And the surprises kept coming.

For the tenth straight year, a Bulls guard was voted a starter on the Eastern Conference All-Star team, but this time it was B.J. Armstrong instead of Michael. B.J. joined Scottie in the East’s starting lineup, and Horace Grant joined B.J. as first-time All-Stars from the Bulls. Scottie scored a game-high 29 to capture the game’s MVP award while leading the East to a 127-118 victory.

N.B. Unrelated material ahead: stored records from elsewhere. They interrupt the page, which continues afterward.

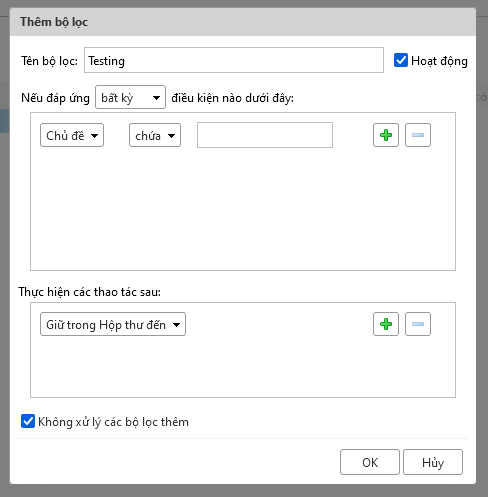The height and width of the screenshot is (497, 488).
Task: Click the Thêm bộ lọc title bar
Action: point(243,22)
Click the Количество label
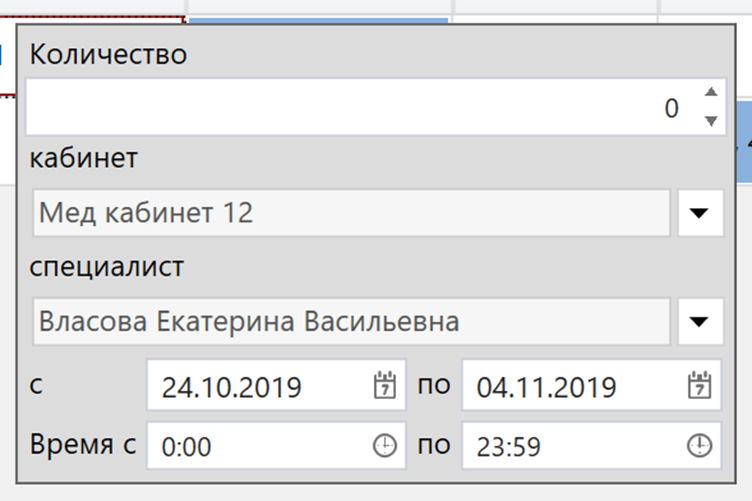752x501 pixels. click(109, 54)
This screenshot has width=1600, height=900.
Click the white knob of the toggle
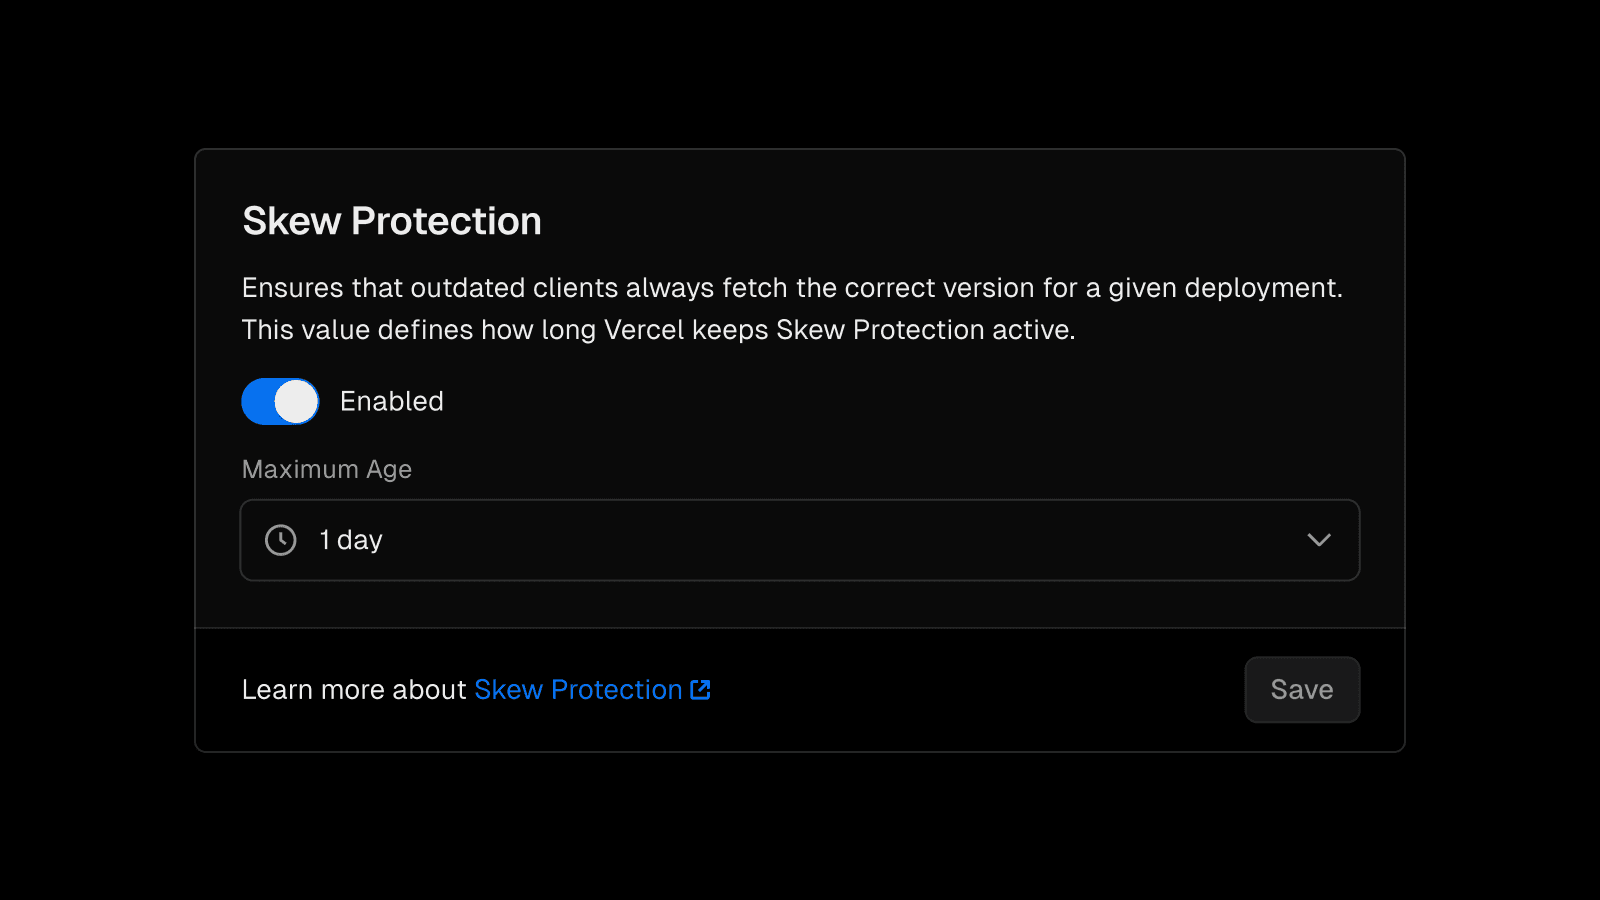(x=296, y=402)
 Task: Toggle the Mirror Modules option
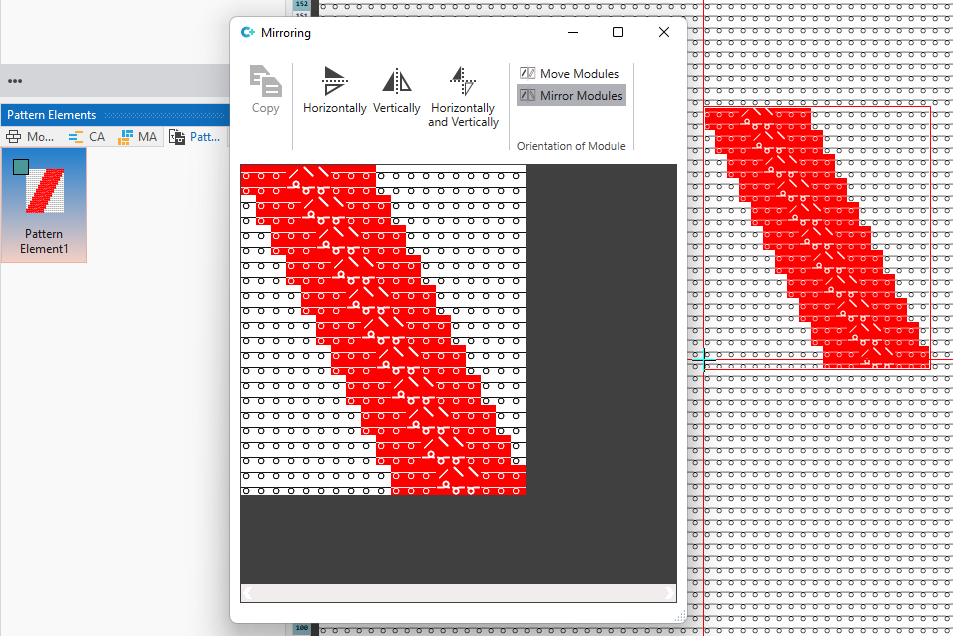(570, 96)
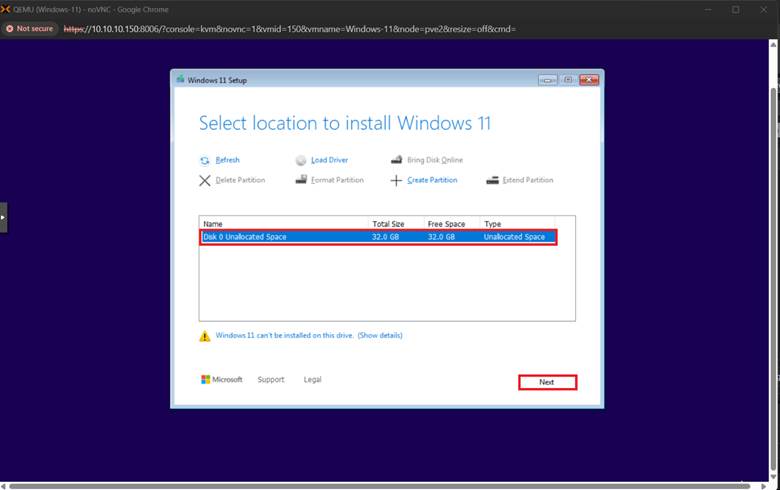The width and height of the screenshot is (780, 490).
Task: Click the yellow warning triangle icon
Action: coord(205,336)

This was the story of the season: Scottie emerging from the shadows of Michael Jordan as a legit MVP while Michael’s famous “supporting cast” demonstrated just how vital they’d been to the Three-Peat Bulls. This was, in a way, The Godfather Part II making due without Brando. Scottie put together his best all around season, with career highs in points (22.0), assists (8.7), and steals (2.9). He was named All-NBA First Team for the first time in his career, and was named to the Defensive First Team for the third straight season. But the most important statistic for Scottie Pippen in 1994, the hands-down, balls-out, far and away most important stat, was the Bulls’ record. Led by Michael Jordan, the 1992-93 Bulls won 57 games…and led by Scottie Pippen, the 1993-94 Bulls won 55 games. That was good for the third seed, only two games behind both New York and the surprising Atlanta Hawks.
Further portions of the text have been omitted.